Avez-vous été affecté par les goulots d’étranglement qui ont perturbé la production de puces à l’échelle mondiale au cours des derniers mois ?

Les goulots d’étranglement qui ont affecté l’industrie mondiale des puces numériques ne nous ont affecté que très marginalement. Nos besoins portent sur des volumes relativement limités. La totalité de la production des ASICs pour la physique des particules depuis ses origines ne représente peut-être qu’une semaine de production d’un grand fondeur comme TSMC. En revanche, nous avons d’autres problèmes qui tiennent à la fois à la qualification des fondeurs avec lesquels nous travaillons et aux coûts induits notamment par les effets de la miniaturisation.

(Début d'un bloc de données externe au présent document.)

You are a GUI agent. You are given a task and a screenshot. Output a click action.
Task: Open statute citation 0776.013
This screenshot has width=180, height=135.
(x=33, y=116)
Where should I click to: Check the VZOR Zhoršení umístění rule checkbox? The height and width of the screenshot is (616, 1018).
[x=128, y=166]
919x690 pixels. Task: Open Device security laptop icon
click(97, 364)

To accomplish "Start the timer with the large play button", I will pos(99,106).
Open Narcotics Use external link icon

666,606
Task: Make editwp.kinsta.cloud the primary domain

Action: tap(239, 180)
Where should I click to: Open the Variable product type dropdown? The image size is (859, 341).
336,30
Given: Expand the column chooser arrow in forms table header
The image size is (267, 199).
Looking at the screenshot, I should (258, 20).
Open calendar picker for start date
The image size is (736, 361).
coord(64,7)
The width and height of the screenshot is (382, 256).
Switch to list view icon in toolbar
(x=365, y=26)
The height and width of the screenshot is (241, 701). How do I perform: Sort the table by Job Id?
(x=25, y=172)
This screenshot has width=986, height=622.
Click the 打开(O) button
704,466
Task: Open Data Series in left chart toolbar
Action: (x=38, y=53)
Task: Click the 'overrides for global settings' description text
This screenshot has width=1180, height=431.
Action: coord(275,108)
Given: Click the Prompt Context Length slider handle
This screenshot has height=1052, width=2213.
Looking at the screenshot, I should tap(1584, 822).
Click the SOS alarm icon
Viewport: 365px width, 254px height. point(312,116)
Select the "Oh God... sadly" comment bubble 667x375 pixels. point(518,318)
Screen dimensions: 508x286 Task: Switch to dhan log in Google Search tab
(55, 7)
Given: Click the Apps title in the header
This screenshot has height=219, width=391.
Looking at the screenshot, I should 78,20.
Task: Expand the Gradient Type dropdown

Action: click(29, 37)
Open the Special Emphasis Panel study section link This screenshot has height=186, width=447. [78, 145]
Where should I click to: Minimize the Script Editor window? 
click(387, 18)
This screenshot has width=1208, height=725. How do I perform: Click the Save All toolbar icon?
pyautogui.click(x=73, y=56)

Le processus de développement d’un ASIC dans nos domaines s’étale sur plusieurs années entre la conception elle-même, les tests, la sélections des lignes de production, qui permettront de les fabriquer dans de bonnes conditions de fiabilité, le prototypage… le processus prend de 5 à 10 ans et peut impliquer une pluralité d’acteurs. Nous avons donc besoin d’avoir des interlocuteurs avec lesquels nous pouvons travailler sur la durée et qui disposeront de lignes de production qui resteront en fonctionnement jusqu’à la phase de production.

Nous avons une autre préoccupation qui concerne les coûts de production. A chaque fois que l’on change de nœud technologique, le prix double. Quand nous fabriquons 12 wafers de nos prototypes dans une technologie en 130 nanomètres, cela nous coûte dans les 250.000 euros, quand on passe en 65 nanomètres c’est 500.000 euros, en 28 nanomètres c’est plus d’un million… Alors heureusement des lignes de production en 130 nanomètres il en existe encore et même en 250 nanomètres ou en 350 nanomètres et elles produisent pour des clients industriels, notamment dans le secteur automobile, ce qui nous aide bien… mais la miniaturisation a aussi un inconvénient pour nous en termes de coûts sans toujours améliorer les performances.